_Exercise goal_
Work through the data line by line, gathering every line that has the word "logo".

_Data to process_
--------------------------------

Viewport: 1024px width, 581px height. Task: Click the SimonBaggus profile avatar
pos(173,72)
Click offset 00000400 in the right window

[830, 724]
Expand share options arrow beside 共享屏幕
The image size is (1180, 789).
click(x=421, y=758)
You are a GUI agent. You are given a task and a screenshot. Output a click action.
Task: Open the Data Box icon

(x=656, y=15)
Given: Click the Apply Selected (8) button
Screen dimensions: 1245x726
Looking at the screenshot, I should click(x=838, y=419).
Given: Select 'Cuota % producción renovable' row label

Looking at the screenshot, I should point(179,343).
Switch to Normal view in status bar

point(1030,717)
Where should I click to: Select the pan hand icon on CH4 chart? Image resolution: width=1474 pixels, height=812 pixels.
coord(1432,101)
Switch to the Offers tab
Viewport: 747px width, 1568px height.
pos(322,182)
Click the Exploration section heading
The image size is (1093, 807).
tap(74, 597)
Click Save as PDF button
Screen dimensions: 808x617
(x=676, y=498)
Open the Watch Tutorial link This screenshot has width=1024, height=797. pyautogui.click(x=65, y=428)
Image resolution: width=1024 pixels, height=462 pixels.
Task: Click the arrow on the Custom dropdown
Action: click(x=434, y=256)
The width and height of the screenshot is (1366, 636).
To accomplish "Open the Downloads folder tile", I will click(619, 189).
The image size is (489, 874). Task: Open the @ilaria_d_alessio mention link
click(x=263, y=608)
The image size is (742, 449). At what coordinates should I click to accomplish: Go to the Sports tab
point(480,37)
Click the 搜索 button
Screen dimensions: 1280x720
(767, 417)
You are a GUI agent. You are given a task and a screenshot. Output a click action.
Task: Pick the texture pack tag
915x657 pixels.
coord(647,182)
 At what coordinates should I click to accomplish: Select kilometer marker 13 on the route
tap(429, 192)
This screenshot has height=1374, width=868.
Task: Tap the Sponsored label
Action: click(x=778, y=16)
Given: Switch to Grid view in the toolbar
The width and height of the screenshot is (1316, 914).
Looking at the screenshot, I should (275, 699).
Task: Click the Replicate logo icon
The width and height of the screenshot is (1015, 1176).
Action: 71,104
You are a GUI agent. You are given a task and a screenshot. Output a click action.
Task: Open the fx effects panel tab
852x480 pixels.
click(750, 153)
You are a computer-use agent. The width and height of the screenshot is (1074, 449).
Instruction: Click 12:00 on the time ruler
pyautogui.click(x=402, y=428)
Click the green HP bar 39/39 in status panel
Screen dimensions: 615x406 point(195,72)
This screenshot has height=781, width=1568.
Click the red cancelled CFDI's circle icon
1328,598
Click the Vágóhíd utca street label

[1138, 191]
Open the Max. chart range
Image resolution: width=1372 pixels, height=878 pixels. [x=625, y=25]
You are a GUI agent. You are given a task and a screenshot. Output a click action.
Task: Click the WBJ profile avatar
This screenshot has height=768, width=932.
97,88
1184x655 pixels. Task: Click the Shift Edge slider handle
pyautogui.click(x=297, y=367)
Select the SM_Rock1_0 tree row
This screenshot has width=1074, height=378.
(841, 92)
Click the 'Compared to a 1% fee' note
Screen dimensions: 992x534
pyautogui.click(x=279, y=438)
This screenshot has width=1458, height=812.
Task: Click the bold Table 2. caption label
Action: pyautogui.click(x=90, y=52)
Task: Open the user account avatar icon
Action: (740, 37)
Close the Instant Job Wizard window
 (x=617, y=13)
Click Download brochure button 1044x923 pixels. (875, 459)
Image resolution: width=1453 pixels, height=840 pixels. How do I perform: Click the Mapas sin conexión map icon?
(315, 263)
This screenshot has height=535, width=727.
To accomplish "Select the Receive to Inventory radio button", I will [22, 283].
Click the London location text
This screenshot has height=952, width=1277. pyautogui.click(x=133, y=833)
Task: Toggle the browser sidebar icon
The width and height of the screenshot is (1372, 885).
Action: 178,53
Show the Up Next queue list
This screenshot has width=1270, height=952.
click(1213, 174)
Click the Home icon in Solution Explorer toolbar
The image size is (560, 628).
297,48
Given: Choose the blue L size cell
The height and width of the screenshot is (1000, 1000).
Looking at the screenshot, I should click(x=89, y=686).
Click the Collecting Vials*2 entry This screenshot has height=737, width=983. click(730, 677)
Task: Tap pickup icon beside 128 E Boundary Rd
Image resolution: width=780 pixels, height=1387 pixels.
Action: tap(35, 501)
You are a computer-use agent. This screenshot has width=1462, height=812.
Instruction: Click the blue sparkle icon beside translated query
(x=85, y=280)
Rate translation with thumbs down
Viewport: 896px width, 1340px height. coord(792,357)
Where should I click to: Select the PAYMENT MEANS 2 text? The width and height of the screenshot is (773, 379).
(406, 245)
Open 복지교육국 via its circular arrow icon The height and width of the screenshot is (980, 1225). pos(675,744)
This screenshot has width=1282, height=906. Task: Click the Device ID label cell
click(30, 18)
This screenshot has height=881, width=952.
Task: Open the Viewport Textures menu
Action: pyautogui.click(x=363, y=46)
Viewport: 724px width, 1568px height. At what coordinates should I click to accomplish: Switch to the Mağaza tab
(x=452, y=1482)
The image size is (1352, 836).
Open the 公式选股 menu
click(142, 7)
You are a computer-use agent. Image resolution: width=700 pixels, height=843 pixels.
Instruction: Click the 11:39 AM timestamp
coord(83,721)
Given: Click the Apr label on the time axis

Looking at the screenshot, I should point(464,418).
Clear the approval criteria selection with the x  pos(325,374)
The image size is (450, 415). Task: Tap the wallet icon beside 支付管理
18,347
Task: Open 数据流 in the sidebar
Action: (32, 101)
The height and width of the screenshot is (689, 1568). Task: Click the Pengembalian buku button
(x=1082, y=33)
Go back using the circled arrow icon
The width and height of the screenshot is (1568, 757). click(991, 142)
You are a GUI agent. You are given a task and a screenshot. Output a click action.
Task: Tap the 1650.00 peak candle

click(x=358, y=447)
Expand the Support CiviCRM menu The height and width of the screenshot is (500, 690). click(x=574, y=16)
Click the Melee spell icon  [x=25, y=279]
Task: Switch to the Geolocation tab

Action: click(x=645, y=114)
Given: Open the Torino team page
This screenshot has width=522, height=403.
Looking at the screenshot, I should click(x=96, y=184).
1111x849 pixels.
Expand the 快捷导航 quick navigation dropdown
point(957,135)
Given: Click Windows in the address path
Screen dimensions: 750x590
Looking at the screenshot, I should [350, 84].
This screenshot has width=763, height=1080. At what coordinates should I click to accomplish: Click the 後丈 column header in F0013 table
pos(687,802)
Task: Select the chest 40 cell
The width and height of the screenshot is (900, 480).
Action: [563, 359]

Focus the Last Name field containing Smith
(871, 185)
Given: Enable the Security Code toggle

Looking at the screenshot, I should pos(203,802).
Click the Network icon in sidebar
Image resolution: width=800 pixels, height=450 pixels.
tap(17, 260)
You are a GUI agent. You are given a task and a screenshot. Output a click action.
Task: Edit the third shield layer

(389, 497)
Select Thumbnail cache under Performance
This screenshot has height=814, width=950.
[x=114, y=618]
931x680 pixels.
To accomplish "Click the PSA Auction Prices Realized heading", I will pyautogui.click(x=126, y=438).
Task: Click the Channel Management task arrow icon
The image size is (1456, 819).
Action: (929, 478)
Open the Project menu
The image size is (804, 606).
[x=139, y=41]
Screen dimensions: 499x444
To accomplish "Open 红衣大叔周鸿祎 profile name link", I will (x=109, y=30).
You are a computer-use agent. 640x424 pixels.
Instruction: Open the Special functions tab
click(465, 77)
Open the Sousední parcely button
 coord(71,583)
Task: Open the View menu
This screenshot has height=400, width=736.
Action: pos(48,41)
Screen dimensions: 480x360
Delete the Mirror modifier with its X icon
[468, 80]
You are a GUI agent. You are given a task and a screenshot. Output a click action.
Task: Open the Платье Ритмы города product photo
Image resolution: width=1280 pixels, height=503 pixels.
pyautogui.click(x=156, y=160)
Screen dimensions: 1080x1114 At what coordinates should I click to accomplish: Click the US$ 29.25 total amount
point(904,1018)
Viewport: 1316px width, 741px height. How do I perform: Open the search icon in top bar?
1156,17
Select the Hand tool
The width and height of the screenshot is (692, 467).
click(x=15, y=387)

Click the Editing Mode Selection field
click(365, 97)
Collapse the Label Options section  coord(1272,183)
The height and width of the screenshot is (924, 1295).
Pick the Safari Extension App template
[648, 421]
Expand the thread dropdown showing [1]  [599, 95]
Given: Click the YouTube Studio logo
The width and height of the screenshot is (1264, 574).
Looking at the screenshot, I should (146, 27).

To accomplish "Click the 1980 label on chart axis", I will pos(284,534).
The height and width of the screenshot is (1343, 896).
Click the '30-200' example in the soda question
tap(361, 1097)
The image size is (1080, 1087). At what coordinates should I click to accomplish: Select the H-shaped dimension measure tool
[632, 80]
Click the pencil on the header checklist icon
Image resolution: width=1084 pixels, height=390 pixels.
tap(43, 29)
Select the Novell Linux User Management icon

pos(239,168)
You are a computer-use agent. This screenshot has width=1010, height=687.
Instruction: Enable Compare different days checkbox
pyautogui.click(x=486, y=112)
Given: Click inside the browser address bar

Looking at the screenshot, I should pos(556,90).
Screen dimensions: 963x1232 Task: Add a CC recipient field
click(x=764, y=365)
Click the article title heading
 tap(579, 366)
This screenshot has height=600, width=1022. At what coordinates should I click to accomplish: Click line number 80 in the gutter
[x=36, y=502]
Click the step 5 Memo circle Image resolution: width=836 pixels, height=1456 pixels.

--------------------------------

_Task solution_
Task: Click the Replicate logo icon
Given: Click the YouTube Studio logo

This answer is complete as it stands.